Der Vorgang hatte sich, wie ich mich selbst entsinne, so abgespielt: Eine kleine Armee von Hofekindern wurde von Vetter Georg, der gewöhnlich mein Feldwebel war, und mir zu allerhand militärischen Aufzügen und sonstigen Übungen angeleitet und angeführt. Lebte man doch seit 1866 merklich zugleich in einer Nachkriegszeit und Vorkriegszeit. So vermehrte sich an jedem Geburtstag und jedem Weihnachten meine österreichisch-preußische Zinnsoldatenarmee. Schließlich war uns einmal das Militärische übergeworden, und wir dachten auf andere Unterhaltungen. Plötzlich aber, ich weiß nicht wie, behauptete ich, ich könne fliegen. Die Hofekinder sahen in uns beiden, dem Sohne des Gutsherrn und mir, Halbgötter. Sie zweifelten, aber waren glaubensbereit und forderten nun das Wunder zu sehen. Ich schämte mich innerlich meiner eitlen Aufschneiderei, ließ mich aber in ein Verfahren hineindrängen, von dem ich hoffte, es werde mir Gelegenheit geben, vor der Schlussprobe auszubrechen. Wenn das Wunder gelingen solle, behauptete ich, müsse vorher einer Reihe von mystischen Gebräuchen, und zwar aufs genaueste, entsprochen werden. Würden hierbei Fehler gemacht, so könne das Experiment nicht gelingen.
Gespannt, ein solches Wunder zu erleben, zeigte sich nun die Kinderschar von einer mich auf eine beunruhigende Weise ehrenden Willfährigkeit. Es wuchs meine Scham mit ihrem Glauben. Da es ein Zurück nicht gab, fing ich den traurigen Hokuspokus an.

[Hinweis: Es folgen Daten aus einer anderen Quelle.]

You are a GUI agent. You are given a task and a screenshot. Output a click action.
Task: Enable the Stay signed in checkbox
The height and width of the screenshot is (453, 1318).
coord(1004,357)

Jedes Kind musste einen Stein gegen ein Scheunentor werfen, nach einiger Zeit musste es dreimal die Worte »Fliege, fliege, fliege!« ausrufen. War dies geschehen, ging es zur Pumpe, wo jeder der Teilnehmer ein Glas Wasser, ohne etwas davon zu verschütten, zu trinken hatte. Da ich einer großen Entlarvung entgegenging, zog ich diese angeblich unumgängliche Vorbereitung so lange wie möglich hin, ohne auf den Gedanken zu kommen, wegen eines angeblich gemachten Fehlers, den Versuch als gescheitert anzusagen. Endlich stieg ich fast verzweifelnd auf irgendeinen Vorbau der Gutsställe hinauf und sprang mit den wenig überzeugenden Worten »Ich fliege, ich fliege!« herunter.
Bei alledem hatte mich Onkel Schubert heimlich beobachtet.

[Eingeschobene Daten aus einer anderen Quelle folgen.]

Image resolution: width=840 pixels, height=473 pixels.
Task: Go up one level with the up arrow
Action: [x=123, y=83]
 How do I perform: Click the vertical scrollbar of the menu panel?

Ein solcher Trieb, wenn er herrschend wird, macht den Hochstapler. Was ich tat, geschah zwar im Spiel, war aber schließlich auf einem übertriebenen Geltungsbedürfnis aufgebaut und dem Missbrauch der Unwissenheit meiner Gespielen: ich übte Betrug, wobei ich außerhalb der zwar ungeschriebenen, aber unverbrüchlichen kindlichen Spielregeln geriet, das Vertrauen brach und Verrat übte.
*
Nach dem Eselgeschenk an den kleinen Georg, noch zu Lebzeiten des Großvaters, verbrachte ich auf Einladung der Verwandten meine Sommerferienzeit in Lohnig, in der ich mich außer durch das peinlich missratene Flugexperiment durch allerlei andere Heldentaten auszeichnete.

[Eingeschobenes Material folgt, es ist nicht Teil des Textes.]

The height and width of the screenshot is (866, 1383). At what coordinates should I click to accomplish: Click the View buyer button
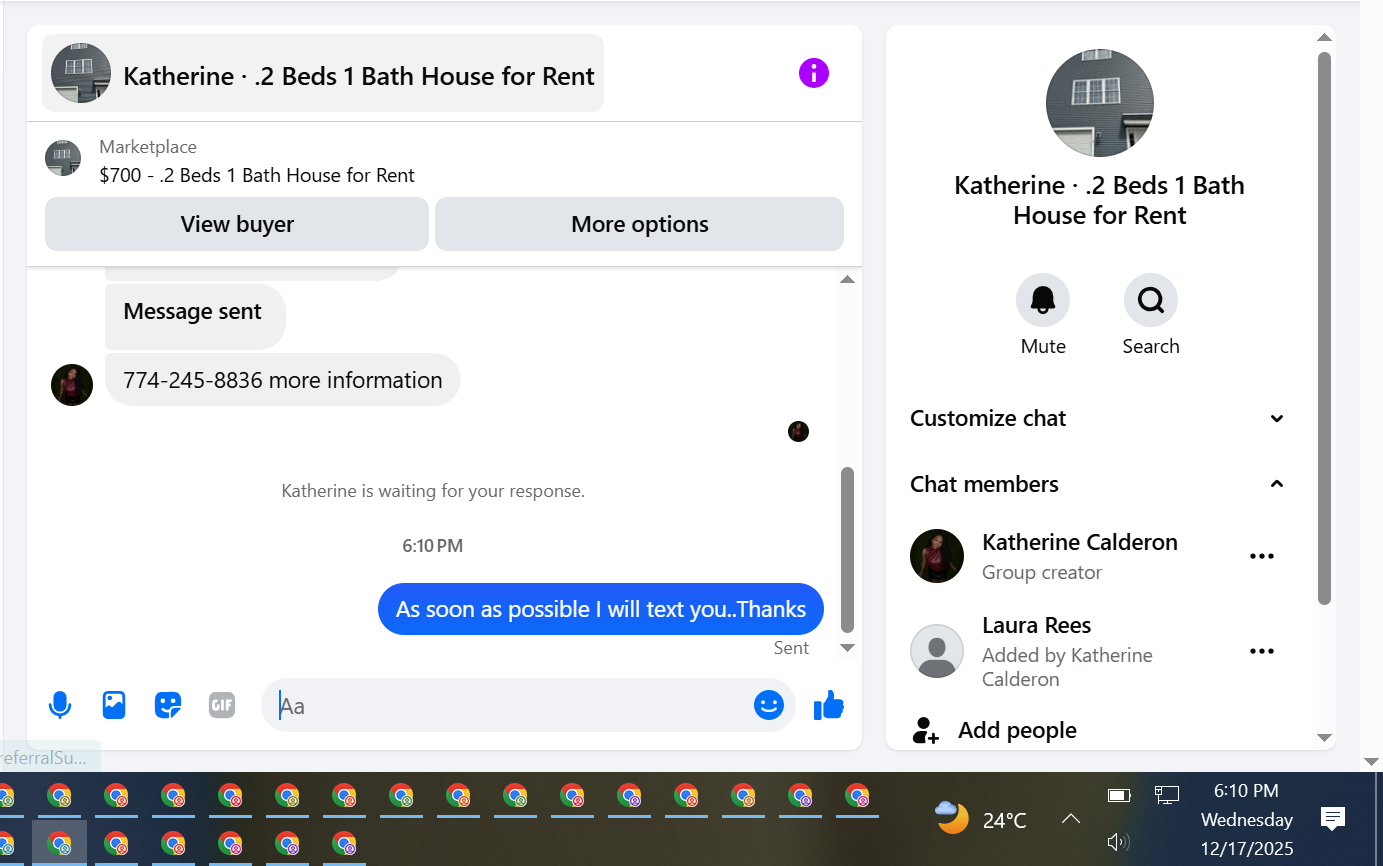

Nicht aber das ist bei dieser jugendlichen Loslösung meiner Person vom bisherigen Schauplatz meines Lebens und Verpflanzung auf einen anderen die Hauptsache, sondern eine damit verbundene allgemeine Erfrischung, Erholung und Erneuerung.
Es war Juli, ich kam in die Erntezeit. Tagein, tagaus schwankten die hochgetürmten Erntewagen über den Hof, wurden auf die lehmgestampften Tennen gerückt und rechts und links in die Bansen abgeladen. Ununterbrochen rauschten und zischten die Garben. Hühner in ungezählten Mengen machten sich über die Weizenkörner, die ausfielen, her, und ebenso zahlreiche Flüge weißer Tauben wussten bei der Fülle des Segens allenthalben nicht, wo sie zuerst die Kröpfe füllen sollten.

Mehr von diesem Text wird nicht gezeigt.